A Web Authentication Fuzzbot Project
This project was inspired by a project done by Engineer Man on YouTube and is used to thwart phishing sites by filling databases with invalid login credential. Spoofed login pages clone popular websites and pretend to authenticate users while really storing their login and password info in a logfile or database. The basic idea of the project is to obfuscate legitimate user info the scammer has collected by flooding the login page with plausibly legitimate login information and randomly generated passwords. By stuffing their logfiles and databases full of illegitimate information, it becomes extremely difficult (if not impossible) to discern between false credentials and legitimate ones.
My version of this project includes some feature enhancements, modernization for Python 3.9, and the addition of a user interface to allow the tool to be recycled for use against any site instead of being hard coded to work against a single site. I used JSON files to store the 1000 most popular male, 1000 most popular female, and 18000 most popular surnames in the United States in 2019. Also, there is a JSON file with the 100 most popular internet email domains for 2020. The user logins can be configured to include a full first and last name, first or last initials, and a trailing digit as desired. If a username is required to be in an email format, the operator can select to randomize email domains from the top 100 internet email domains, or enter a single domain for all attempts to use. Passwords are configured to be randomly selected 16 charachters in length, enough to satisfy most login form sanitization requirements. There is also an option to run the tool continually until the user interrupts, or to send a preset number of attempts to the target server.
Aside from this projects application as a tool to combat clone phishing, there is also an application for penetration testing. This is a lightweight, robust tool for stress testing website and webapp logins that use HTTP POST to send client information for web authentication. The application here is to test server log functionality, and with the potential to run multiple occurances simultaneously this application can test for denial of service resiliance in the scenario of an attack on the web authentication function of a site.
Please enjoy the project, it's brand new at this time and will continue to be updated as I add functionality or fix things that break. As with any project of this nature, please use it legally and responsibly, by executing this source code you agree to indemnify me from any losses, damages, or legal responsobility arising from your actions.
Constructive criticism always welcome! dion315@gmail.com
Usage:
- Open Chrome (This can be done in other browsers as well, I prefer Chrome but instructions for other browsers will be similar)
- Press F12 to open developer console.
- Select the Network tab, and be sure Preserve Log is checked. If Preserve Log is not present, click the gear icon in settings and check the Preserve Log box under Network.
- Navigate to the login page you wish to target.
- Attempt to log in with bad creds (ex.
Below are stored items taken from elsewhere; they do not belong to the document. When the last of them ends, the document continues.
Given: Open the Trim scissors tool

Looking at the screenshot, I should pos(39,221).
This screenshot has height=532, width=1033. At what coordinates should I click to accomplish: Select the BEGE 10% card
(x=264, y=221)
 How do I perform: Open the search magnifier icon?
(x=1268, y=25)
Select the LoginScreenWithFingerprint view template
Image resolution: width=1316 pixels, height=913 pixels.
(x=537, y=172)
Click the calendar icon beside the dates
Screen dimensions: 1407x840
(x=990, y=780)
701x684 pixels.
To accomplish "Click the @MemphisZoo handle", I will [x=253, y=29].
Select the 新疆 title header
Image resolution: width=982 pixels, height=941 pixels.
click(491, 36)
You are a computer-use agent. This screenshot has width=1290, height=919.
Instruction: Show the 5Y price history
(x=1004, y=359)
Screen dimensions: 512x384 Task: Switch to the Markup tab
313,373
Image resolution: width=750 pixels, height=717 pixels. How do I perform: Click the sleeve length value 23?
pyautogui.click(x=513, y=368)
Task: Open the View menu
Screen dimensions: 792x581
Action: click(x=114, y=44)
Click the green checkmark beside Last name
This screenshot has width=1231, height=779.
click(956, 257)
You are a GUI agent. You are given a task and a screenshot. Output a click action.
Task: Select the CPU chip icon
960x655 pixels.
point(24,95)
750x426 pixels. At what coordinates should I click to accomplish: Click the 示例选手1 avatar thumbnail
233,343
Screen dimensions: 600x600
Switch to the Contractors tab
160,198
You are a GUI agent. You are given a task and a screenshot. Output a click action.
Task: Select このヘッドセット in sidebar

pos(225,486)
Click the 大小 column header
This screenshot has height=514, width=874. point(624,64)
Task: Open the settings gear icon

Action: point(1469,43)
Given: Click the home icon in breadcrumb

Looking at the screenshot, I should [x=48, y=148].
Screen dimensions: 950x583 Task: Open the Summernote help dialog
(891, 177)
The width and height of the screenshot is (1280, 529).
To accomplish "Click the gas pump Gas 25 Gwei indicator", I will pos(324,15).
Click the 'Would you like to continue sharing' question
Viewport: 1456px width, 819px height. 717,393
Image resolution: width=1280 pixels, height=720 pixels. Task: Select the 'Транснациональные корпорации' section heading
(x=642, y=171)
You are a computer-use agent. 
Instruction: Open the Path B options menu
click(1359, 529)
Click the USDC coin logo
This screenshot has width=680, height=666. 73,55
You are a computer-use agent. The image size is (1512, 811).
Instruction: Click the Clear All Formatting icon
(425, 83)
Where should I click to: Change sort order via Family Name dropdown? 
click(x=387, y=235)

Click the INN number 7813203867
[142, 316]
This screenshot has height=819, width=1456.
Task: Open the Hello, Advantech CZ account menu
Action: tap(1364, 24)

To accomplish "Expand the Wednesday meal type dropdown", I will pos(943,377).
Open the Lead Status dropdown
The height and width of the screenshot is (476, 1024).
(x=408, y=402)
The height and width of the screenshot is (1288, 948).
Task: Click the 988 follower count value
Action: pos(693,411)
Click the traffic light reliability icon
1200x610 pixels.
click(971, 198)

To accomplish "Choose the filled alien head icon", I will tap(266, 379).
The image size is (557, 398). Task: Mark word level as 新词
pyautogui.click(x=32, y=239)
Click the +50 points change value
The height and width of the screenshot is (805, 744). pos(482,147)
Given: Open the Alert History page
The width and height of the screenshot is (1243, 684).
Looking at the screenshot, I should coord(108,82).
User: test, Pass: test)
- You will now have to do some digging. If the login page is a PHP form for example, you can look at the PHP files. If it's HTML you might find an html file or something as simple as a document called login. Click on these and look at the header information for form data (usually on the bottom of the header info).
It should look something like this:
url: http://www.somewebsite.com/login user: test pass: test
- Now execute python weblogin_fuzzer.py
- Enter the full URL from the form data *exactly* as it appeared. Omitting the http or https, or any trailing data will prevent this from working.
- Enter the arguments used to pass the username and password. You'll know them because we used test as our username and password so we could identify the arguments user for username, and pass for password. You don't need to enter the : just the names of the arguments.
- Answer a few more basic configuration questions and you're off! Easy!